A regional performance gap may therefore simply reflect an availability issue, not an execution or message receptivity problem.
6. Cantonal authorisations and regulations can vary
Although Switzerland is a unified market, some health and commercial regulations remain under cantonal jurisdiction.
Concrete examples:
- Rules around window display and product promotion can be interpreted differently depending on the canton.
- Certain product categories (phyto, food supplements with health claims) are subject to variable scrutiny depending on cantonal inspections.
- Large chains sometimes adapt their POS material acceptance guidelines depending on the regions where they operate.

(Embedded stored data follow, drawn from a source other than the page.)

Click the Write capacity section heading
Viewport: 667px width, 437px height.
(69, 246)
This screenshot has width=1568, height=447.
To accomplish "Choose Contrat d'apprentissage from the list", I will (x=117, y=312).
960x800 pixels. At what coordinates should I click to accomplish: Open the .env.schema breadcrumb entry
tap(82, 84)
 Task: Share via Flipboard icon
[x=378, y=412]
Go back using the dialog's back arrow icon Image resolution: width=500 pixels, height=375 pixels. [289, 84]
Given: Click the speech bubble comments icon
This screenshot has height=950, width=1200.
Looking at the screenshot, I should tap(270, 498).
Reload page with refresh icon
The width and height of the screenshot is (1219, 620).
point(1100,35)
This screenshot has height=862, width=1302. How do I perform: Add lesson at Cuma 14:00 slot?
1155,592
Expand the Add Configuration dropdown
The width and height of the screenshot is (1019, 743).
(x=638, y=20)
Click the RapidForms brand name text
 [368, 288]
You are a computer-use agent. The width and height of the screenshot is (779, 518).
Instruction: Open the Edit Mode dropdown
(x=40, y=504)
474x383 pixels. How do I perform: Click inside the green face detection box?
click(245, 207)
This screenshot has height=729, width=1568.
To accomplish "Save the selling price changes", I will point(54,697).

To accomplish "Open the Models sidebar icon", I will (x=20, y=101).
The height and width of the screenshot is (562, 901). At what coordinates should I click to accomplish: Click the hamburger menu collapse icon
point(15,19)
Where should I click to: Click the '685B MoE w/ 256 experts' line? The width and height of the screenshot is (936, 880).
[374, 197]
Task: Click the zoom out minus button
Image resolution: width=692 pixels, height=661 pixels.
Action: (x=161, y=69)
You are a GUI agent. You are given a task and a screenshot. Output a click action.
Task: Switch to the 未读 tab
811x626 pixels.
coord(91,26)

This is not the most frequent factor, but it can explain blockages in certain cantons that have nothing to do with the quality of the campaign itself.
What laboratories can do
Observing performance gaps between regions is normal. The trap is to explain them solely through local commercial performance, when they often reflect differences in execution, timing, field coverage, or product availability.
A few concrete actions:
- Analyse regional gaps using execution indicators (installation rate, product availability, exposure duration) before drawing conclusions about the concept’s effectiveness.
- Adapt the deployment timing to the seasonal and cultural realities of each region, rather than imposing a single national launch date.
- Strengthen field support in low‑coverage areas, or entrust installation to a specialised partner capable of operating consistently across the entire territory.
- Design kits that account for the diversity of regional pharmacy fixtures, particularly in cantons where large chains impose their own standards.
A national POS campaign is not a uniform campaign. It is a campaign that must be able to adapt to the realities of a country more diverse than it appears.